The new analysis, published in the journal Nature Medicine, shows that women who received pharmacological abortion using mifepristone and misoprostol after an online consultation and delivery through the mail had similar outcomes to those prescribed it after an in-clinic visit.
On 26th March, SCOTUS is scheduled to hear a case brought by the conservative group Alliance for Hippocratic Medicine (AHM) challenging policies adopted by the FDA to expand access to the mifepristone/misoprostol regimen used for abortion, allowing remote consultations and self-reported medical history, rather than in-clinic testing, to confirm women were eligible.
The case comes against the backdrop of the stripping of the legal right to abortion in the US in 2022, which prompted the FDA to widen access to mifepristone as an alternative to surgical abortion as telehealth became vital to meeting demand for women living in states where abortion has now been banned.

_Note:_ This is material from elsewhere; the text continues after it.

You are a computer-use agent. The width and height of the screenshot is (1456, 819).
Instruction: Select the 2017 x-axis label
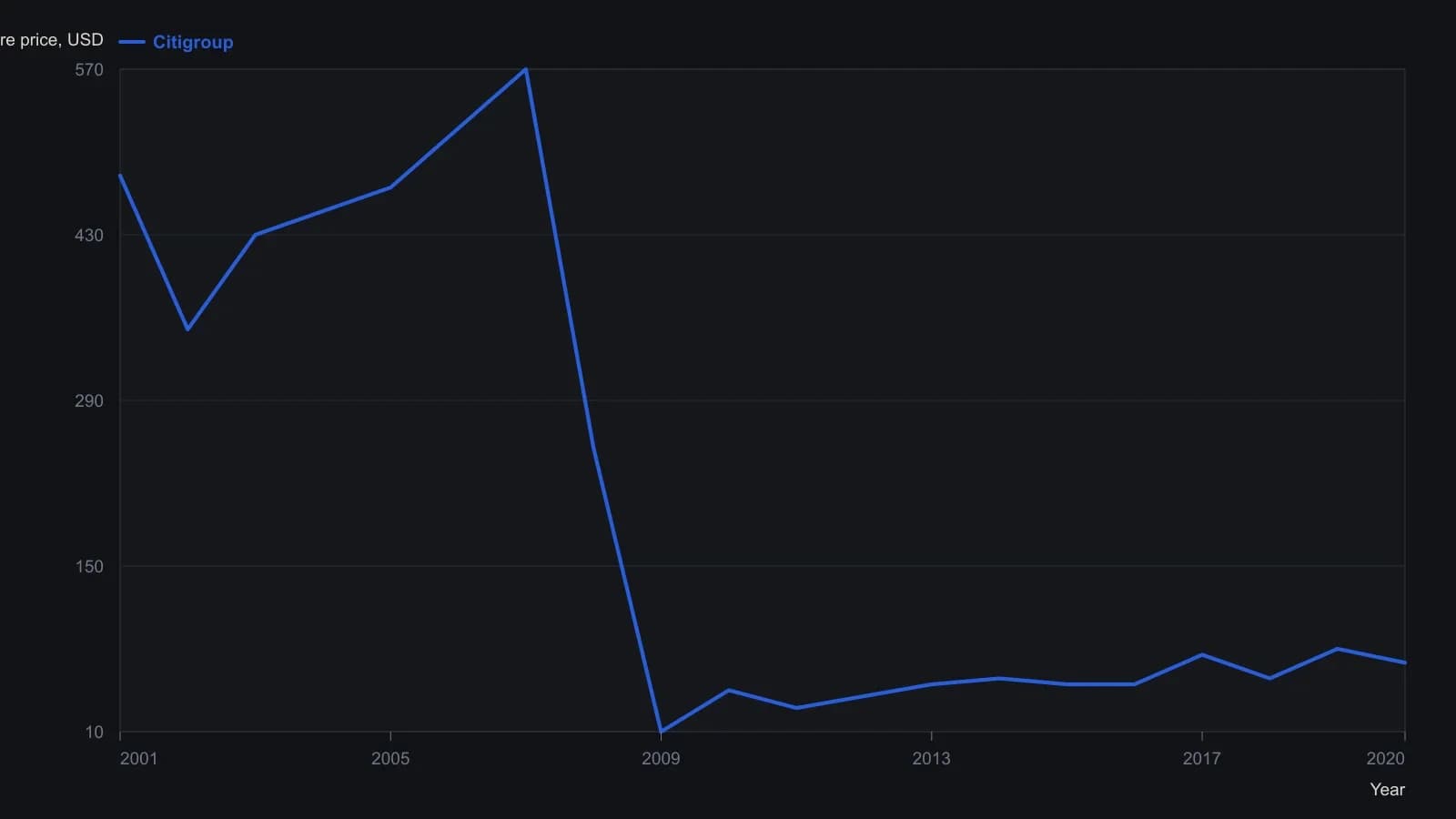[x=1201, y=759]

It is also viewed in some quarters as a major attack on the standing and authority of the FDA that could set a dangerous precedent by allowing medicines regulation to be driven by political and personal views, rather than medical science.
A lower court ruling last year called on the FDA to revoke the two-decades-old license for mifepristone. That was reversed on appeal court, but the upper court also wound back the measures that were introduced by the FDA to make it easier to get access to abortion medication, including telemedicine prescriptions and mail-order availability.
The new CHAT study provides evidence that there is no safety or efficacy reason to restrict telehealth access to mifepristone/misoprostol, according to the researchers behind the work.
Looking at more than 6,000 abortions carried out via telehealth in California, they found that 99.8% of terminations were not followed by serious adverse events and 97.7% were terminated successfully without subsequent intervention – results that are “similar to published rates of in-person medication abortion care.”
They also found that the telehealth channel had no bearing on the outcome, with text-based consultations as effective as phone or video.
The finding is consistent with the FDA’s assessment of the safety of mifepristone and misoprostol. The approved label for the drug indicates a 97.4% success rate in terminating a pregnancy and less than 0.5% risk of a serious adverse event.
“While decades of evidence support the effectiveness and safety of mifepristone provided in person, the evidence supporting no-test direct-to-patient telehealth abortion is more limited,” write the authors, from the University of California, San Francisco (UCSF), and California Latinas for Reproductive Justice, in the paper.
“This research confirms that the FDA followed science in allowing patients to get medication abortion through telehealth and the mail,” said UCSF lead researcher Ushma Upadhyay in a statement.
“Our findings make it abundantly clear that the case at the Supreme Court is simply an attempt to restrict access to abortion care, even in those states where it’s legal.”